» What to produce: Turn the lines from the one with "Find the location of a particular element. The height" to the one with "insert special character is", both included, into a numbered list without the blank lines.

--- START OF Materials provided ---

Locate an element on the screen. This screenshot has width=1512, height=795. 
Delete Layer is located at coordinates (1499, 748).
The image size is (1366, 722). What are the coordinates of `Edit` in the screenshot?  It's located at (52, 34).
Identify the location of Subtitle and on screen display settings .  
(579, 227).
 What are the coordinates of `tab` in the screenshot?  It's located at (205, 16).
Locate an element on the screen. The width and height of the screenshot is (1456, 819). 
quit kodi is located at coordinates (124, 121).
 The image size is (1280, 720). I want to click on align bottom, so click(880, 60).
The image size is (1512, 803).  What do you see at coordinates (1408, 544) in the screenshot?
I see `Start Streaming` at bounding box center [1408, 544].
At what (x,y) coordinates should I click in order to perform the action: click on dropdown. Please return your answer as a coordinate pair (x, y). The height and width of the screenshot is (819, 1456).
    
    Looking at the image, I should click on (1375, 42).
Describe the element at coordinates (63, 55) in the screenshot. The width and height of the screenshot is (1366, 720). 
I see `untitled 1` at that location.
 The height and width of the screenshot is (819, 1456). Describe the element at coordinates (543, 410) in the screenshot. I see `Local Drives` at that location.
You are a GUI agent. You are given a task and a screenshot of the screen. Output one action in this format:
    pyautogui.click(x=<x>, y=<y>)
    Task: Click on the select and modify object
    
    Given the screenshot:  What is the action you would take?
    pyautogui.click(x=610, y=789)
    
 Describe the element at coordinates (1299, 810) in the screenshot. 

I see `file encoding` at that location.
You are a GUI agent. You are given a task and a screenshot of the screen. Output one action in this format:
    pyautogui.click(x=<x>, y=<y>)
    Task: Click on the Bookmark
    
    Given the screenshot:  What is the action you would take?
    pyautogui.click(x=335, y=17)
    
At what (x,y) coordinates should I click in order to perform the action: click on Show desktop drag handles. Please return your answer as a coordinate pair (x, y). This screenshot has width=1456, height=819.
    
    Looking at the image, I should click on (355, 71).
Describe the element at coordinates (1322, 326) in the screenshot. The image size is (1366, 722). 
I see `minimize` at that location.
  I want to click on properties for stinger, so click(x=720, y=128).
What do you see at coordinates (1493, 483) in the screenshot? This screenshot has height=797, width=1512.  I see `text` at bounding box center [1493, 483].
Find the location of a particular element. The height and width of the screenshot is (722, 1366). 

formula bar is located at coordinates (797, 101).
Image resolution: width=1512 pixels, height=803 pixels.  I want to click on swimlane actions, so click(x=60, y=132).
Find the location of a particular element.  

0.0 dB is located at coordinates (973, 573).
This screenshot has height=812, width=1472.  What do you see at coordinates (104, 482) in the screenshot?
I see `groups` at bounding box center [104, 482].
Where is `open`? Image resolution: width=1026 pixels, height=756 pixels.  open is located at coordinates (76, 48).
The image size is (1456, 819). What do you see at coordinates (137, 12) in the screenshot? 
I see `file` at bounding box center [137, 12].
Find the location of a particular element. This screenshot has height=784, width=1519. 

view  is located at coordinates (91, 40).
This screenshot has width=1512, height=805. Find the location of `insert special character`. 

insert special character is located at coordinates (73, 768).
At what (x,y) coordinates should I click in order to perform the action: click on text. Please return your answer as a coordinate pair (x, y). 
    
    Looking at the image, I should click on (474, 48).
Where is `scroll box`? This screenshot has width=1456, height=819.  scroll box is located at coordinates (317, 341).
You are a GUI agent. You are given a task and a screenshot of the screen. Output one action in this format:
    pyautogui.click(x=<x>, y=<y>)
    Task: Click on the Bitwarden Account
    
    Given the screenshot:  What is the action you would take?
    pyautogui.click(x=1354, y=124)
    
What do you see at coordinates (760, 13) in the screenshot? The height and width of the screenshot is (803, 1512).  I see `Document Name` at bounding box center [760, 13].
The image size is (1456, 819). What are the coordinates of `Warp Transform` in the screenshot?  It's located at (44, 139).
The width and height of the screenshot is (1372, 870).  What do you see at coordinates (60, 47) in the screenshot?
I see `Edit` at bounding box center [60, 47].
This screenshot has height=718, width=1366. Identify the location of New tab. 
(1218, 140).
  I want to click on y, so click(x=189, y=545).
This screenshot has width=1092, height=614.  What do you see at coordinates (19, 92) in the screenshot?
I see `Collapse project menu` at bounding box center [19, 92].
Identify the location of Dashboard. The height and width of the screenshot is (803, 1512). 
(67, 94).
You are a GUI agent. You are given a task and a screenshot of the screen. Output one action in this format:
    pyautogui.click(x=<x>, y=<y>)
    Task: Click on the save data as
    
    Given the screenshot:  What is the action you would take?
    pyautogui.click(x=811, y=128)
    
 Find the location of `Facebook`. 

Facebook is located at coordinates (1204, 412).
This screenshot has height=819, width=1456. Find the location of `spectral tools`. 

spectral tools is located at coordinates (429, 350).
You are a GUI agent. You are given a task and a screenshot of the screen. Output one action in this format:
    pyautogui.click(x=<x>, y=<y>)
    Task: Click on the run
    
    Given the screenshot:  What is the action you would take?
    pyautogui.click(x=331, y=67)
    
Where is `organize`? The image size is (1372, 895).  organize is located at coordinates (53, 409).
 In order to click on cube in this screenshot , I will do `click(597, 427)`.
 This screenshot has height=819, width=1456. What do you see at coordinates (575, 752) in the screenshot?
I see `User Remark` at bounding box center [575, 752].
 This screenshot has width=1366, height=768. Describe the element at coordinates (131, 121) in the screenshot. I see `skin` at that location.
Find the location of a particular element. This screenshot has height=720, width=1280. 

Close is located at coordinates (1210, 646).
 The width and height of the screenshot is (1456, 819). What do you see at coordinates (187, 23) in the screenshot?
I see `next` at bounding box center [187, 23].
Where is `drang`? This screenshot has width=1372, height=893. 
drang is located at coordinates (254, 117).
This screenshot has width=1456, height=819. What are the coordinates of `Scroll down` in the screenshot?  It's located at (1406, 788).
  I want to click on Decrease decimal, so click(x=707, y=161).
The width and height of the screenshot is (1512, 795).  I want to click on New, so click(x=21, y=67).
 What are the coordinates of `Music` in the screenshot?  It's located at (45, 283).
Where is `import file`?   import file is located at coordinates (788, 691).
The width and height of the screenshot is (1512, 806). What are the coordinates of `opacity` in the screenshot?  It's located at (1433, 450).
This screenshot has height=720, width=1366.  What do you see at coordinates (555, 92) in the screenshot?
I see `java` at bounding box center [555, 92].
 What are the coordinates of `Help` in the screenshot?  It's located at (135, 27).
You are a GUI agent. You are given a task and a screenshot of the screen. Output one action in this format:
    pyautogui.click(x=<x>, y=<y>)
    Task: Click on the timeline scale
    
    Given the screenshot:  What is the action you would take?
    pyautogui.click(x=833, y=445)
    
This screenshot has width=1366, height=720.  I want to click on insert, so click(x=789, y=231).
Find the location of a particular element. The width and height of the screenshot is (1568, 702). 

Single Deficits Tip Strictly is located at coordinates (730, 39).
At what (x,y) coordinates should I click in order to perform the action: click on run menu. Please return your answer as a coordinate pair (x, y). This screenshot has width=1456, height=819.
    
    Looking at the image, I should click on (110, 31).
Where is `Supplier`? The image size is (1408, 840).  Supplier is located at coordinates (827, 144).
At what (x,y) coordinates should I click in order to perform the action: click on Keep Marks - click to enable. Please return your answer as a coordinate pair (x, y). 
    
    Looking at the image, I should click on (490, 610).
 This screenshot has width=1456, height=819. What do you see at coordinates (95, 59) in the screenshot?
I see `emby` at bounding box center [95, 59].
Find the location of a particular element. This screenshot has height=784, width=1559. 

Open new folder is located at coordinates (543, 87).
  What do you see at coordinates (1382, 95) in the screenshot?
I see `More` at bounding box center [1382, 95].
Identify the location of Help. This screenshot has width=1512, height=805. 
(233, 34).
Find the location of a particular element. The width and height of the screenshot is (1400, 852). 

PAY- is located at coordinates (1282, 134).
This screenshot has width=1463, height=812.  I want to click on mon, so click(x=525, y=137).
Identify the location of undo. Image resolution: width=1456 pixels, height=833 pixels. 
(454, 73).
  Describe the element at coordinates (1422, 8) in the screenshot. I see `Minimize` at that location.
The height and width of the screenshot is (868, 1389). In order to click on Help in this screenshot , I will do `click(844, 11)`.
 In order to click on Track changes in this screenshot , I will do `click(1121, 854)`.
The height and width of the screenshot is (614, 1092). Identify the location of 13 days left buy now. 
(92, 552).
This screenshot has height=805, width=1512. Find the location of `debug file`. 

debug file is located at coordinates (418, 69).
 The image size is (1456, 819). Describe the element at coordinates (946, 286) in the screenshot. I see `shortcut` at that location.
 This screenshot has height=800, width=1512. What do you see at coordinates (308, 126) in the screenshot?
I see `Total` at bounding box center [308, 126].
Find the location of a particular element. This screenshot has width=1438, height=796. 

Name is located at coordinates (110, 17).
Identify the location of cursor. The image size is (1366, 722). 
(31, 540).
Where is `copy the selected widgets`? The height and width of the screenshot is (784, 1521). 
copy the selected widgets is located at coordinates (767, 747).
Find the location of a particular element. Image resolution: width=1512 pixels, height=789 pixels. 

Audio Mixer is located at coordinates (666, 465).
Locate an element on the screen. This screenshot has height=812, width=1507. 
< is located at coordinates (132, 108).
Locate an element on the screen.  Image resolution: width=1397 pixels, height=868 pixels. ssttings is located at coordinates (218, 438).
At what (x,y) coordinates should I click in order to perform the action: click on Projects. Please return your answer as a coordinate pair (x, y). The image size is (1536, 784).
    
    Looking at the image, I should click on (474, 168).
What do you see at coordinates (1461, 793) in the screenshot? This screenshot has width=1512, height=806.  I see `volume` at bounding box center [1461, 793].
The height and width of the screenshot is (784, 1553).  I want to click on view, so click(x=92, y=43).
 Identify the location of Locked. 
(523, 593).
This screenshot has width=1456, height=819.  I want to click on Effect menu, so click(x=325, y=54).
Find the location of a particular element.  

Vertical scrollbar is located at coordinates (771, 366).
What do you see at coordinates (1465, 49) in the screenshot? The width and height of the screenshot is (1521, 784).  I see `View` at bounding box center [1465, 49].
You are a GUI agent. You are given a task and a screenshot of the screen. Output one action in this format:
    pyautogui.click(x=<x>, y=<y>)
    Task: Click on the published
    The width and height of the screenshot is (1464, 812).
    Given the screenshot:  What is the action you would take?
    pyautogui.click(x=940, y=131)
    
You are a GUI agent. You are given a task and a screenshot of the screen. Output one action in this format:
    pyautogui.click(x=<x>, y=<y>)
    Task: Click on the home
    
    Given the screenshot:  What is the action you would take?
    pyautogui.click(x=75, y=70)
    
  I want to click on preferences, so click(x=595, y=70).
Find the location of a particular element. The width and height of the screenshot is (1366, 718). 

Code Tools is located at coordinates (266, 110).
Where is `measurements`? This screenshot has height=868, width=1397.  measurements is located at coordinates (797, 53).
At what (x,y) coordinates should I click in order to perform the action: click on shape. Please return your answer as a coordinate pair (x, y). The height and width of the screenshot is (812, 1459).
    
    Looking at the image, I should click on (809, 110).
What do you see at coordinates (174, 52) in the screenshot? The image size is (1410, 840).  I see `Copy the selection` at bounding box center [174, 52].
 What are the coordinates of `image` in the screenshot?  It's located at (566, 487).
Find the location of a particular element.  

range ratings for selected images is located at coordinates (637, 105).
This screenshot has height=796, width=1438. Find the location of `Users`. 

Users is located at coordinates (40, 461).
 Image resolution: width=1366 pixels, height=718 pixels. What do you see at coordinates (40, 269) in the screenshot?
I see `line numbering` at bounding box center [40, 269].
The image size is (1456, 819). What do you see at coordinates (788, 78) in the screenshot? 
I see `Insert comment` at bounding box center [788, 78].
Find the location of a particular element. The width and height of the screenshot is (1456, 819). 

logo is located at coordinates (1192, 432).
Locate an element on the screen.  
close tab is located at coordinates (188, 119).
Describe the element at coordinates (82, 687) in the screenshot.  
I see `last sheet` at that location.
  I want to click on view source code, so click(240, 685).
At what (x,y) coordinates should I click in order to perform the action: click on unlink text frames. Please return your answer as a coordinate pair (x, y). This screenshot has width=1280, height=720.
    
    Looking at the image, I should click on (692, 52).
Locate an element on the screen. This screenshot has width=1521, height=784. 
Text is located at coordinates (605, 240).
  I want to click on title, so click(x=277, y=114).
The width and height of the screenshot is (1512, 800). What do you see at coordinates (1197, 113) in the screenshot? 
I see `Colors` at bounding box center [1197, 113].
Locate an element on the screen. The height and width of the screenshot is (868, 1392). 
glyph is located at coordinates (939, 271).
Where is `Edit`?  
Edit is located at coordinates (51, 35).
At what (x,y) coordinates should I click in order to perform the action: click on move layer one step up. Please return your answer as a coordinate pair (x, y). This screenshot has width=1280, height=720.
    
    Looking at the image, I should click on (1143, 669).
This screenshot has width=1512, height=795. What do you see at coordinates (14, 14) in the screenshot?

--- END OF Materials provided ---

» Reply to the task:
1. Find the location of a particular element. The height and width of the screenshot is (722, 1366). 
2. formula bar is located at coordinates (797, 101).
3. Image resolution: width=1512 pixels, height=803 pixels.  I want to click on swimlane actions, so click(x=60, y=132).
4. Find the location of a particular element.  
5. 0.0 dB is located at coordinates (973, 573).
6. This screenshot has height=812, width=1472.  What do you see at coordinates (104, 482) in the screenshot?
7. I see `groups` at bounding box center [104, 482].
8. Where is `open`? Image resolution: width=1026 pixels, height=756 pixels.  open is located at coordinates (76, 48).
9. The image size is (1456, 819). What do you see at coordinates (137, 12) in the screenshot? 
10. I see `file` at bounding box center [137, 12].
11. Find the location of a particular element. This screenshot has height=784, width=1519. 
12. view  is located at coordinates (91, 40).
13. This screenshot has width=1512, height=805. Find the location of `insert special character`. 
14. insert special character is located at coordinates (73, 768).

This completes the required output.